Scan the entries below and tally the lines that include "agent". Return nothing but the tally.

————————

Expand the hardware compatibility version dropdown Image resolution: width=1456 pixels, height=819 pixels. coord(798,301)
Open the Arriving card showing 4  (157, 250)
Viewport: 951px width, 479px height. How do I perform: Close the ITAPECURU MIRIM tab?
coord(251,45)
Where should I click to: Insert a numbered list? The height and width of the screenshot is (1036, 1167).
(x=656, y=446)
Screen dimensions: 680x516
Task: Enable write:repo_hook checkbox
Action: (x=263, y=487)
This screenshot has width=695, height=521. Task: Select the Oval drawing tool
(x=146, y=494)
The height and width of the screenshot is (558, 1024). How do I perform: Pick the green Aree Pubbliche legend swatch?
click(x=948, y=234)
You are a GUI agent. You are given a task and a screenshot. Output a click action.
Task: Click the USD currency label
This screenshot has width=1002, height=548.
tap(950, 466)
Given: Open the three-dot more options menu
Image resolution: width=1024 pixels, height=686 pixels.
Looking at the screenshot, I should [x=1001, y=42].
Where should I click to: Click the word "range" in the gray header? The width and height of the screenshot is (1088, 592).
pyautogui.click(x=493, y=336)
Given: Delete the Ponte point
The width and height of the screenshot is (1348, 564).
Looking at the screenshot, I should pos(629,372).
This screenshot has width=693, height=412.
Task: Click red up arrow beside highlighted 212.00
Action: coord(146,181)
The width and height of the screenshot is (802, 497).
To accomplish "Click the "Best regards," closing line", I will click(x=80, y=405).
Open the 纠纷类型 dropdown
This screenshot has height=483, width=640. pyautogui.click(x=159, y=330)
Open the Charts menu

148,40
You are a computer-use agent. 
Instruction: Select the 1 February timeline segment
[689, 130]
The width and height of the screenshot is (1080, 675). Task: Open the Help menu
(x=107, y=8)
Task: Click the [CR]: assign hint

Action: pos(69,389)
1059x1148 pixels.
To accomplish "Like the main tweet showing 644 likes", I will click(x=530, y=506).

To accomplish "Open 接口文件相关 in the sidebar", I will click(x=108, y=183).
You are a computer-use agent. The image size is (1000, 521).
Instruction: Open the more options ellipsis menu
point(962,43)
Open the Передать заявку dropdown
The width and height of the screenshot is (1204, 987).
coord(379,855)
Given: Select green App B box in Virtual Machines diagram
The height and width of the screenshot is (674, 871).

————————

• **Written answer**: 3